Illustrating more specifically unwise and hurriedly considered legislation which, in our opinion, has found its way into Federal law, we invite attention to laws "such as the following:
Senator JAVITS. Now, Mr. Foster, at this point would it be convenient to you to put in the record the specific examples you give which appear upon the ensuing pages of your statement and ask you to read your conclusion or make such conclusion as you wish, which I note here is at the last page of your statement?
Mr. FOSTER. Yes.
Senator Javits. You have taken about 20 minutes, which is all right. We have no complaints about that. Except this seemed a convenient stopping point.
(The balance of Mr. Foster's prepared statement follows:) 1. Adopting charter of the so-called United Nations
The treaty adopting the charter of the so-called United Nations was rushed through in a veritable frenzy of demand for speed and without adequate consideration by the United States Senate. This treaty established a permanent and irrevocable alliance between the United States and the Communist regime of Russia, headed by "Uncle Joe" Stalin.
Ostensibly calculated to preserve the peace of the world, the United Nations has ushered in an era of perpetual war, worldwide, both cold and hot, and no end of it in sight.
Such semblance of peace as exists rests on mutual, mortal fear and is maintained by the ever-increasing and impossible burden of a race to create more and better atomic bombs and to preserve a peace based on terror.
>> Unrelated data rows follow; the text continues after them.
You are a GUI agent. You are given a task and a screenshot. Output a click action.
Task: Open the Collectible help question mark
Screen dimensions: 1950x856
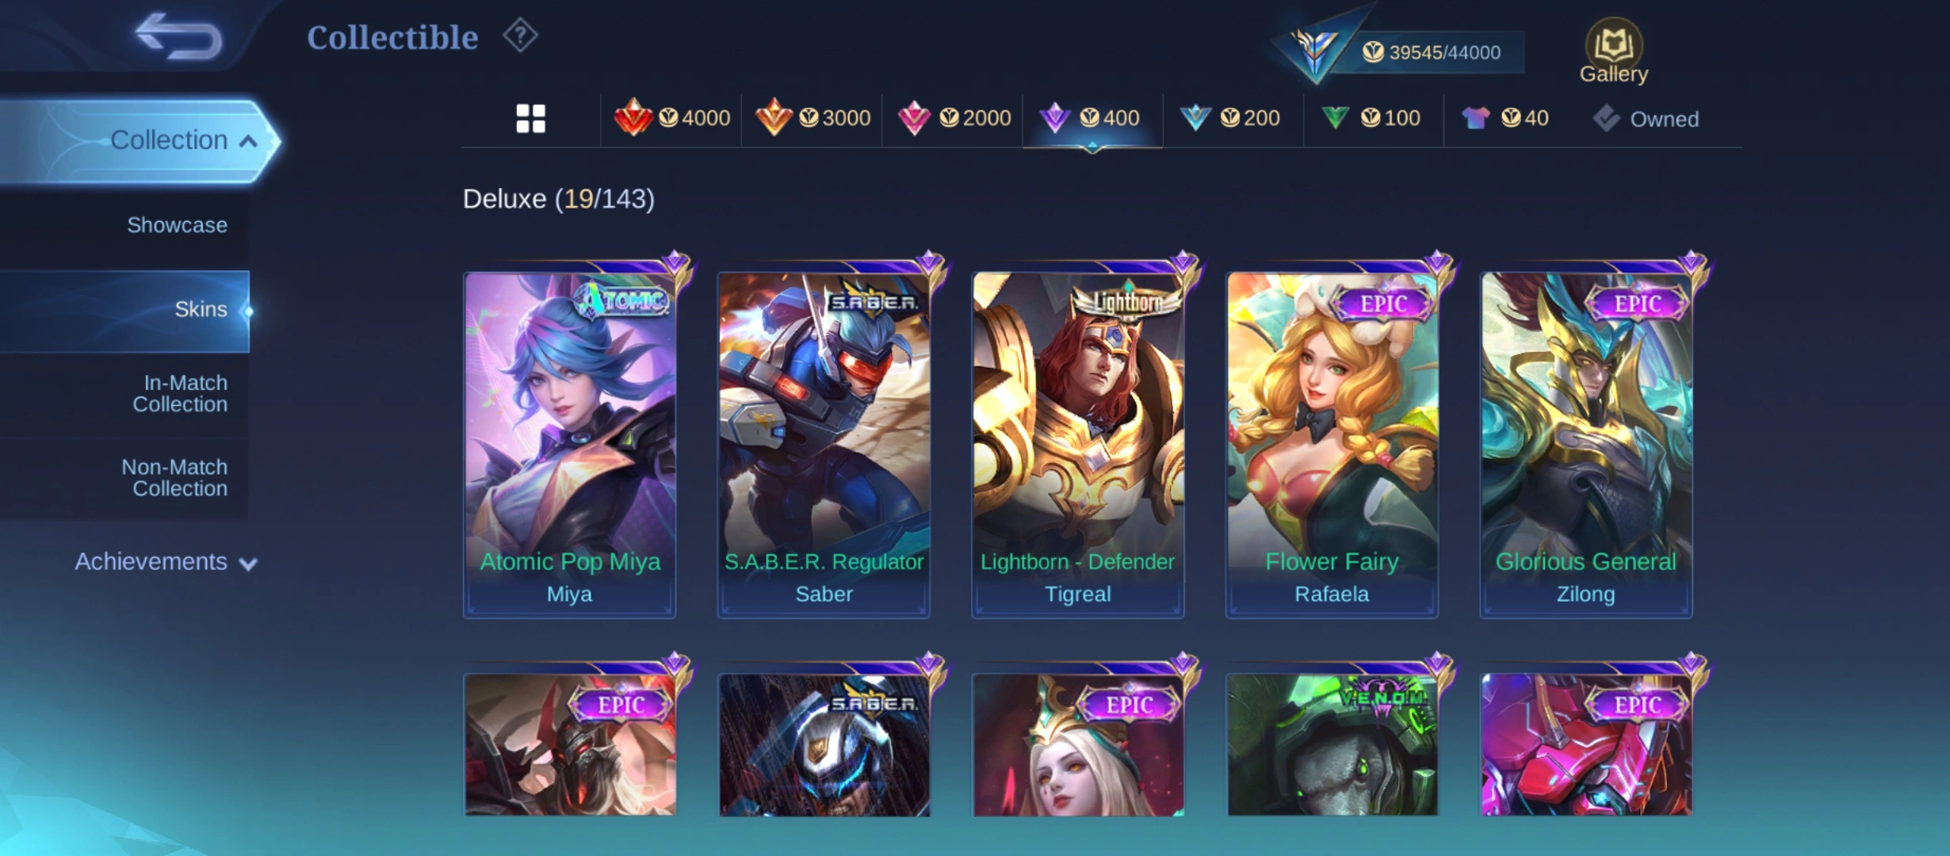pos(520,36)
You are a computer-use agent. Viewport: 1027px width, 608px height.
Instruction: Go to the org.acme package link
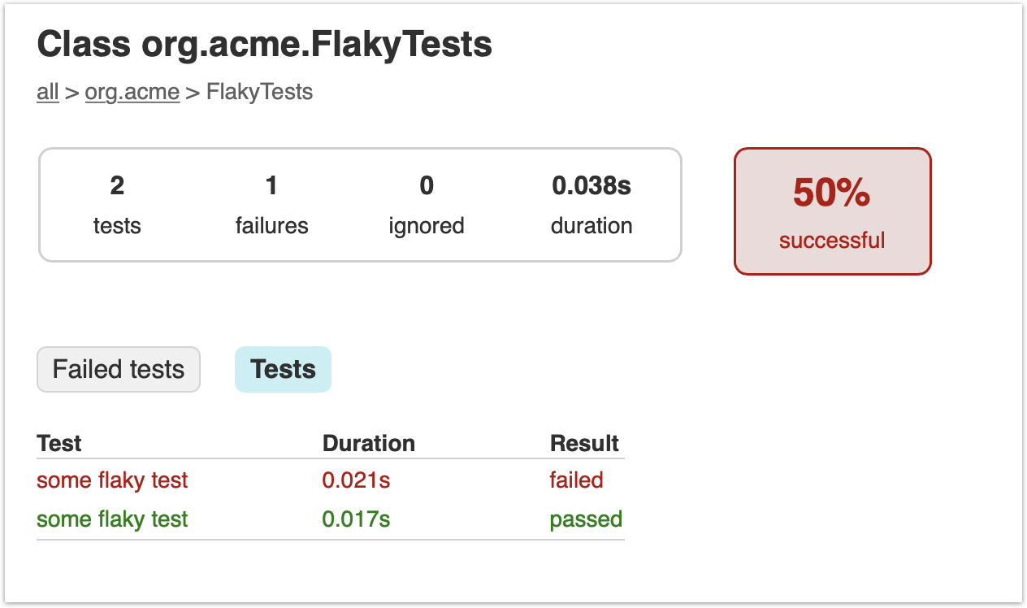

There is presently neither promise nor pretense of any peace based on mutual respect, confidence, or regard for justice and right.
The lone voice of one courageous United States Senator at te time the United Nations Charter was being considered might have saved the United States and the world from its present tragic dilemma. More debate might have aroused others like the late United States Senator MeCarran who confessed sadly regret for his approval of the U. N. Charter to his dying day. 2. Drafting citizens as soldiers to serve as armies for foreign nations.
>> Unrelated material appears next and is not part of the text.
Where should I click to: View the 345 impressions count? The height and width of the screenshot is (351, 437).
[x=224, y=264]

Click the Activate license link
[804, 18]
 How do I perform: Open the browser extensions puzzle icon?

As a result of the lack of courageous Senators who would contend against such laws to the death, citizens of the United States may now be drafted to create the armies that are to sustain or destroy any government in any quarter of the earth in furtherance of the ever-changing vagaries of the executive branch of Government as determined by the State Department, and without so much as the knowledge of the United States Senate.
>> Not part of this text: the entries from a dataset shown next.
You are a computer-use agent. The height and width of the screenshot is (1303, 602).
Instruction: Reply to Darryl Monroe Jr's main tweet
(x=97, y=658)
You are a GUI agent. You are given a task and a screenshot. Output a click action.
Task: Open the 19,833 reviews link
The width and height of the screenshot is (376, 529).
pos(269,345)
Paradoxically, pressure from the State Department upon the Congress and a claimed emergency furthered this radical change in national policy at the very time the world was supposed to be enjoying that celebrated peace brought about and maintained under the aegis of the United Nations.
American citizens not yet old enough to vote are systematically ordered from their homes to report for military service, where they may be compelled to serve under the flag of the United Nations and to execute its mandates, regardless of the circumstances that no citizen of the United States owes or has pledged allegiance to United Nations and despite the circumstances that the only enemy in the world presently posing a threat to the peace and security of the United States and of the world occupies in the United Nations a dominating position.
That such an indefensibly stupid arrangement, lost for us the last war appears to disturb. our State Department not at all, for to the State Department peace and war are but interchangeable terms for the same status of world turmoil and disorder.
More deliberation by the United States Senate might have prevented this deplorable and to us indefensible invasion of the civil rights of American youth, which threatens both our identity and our existence as a free nation.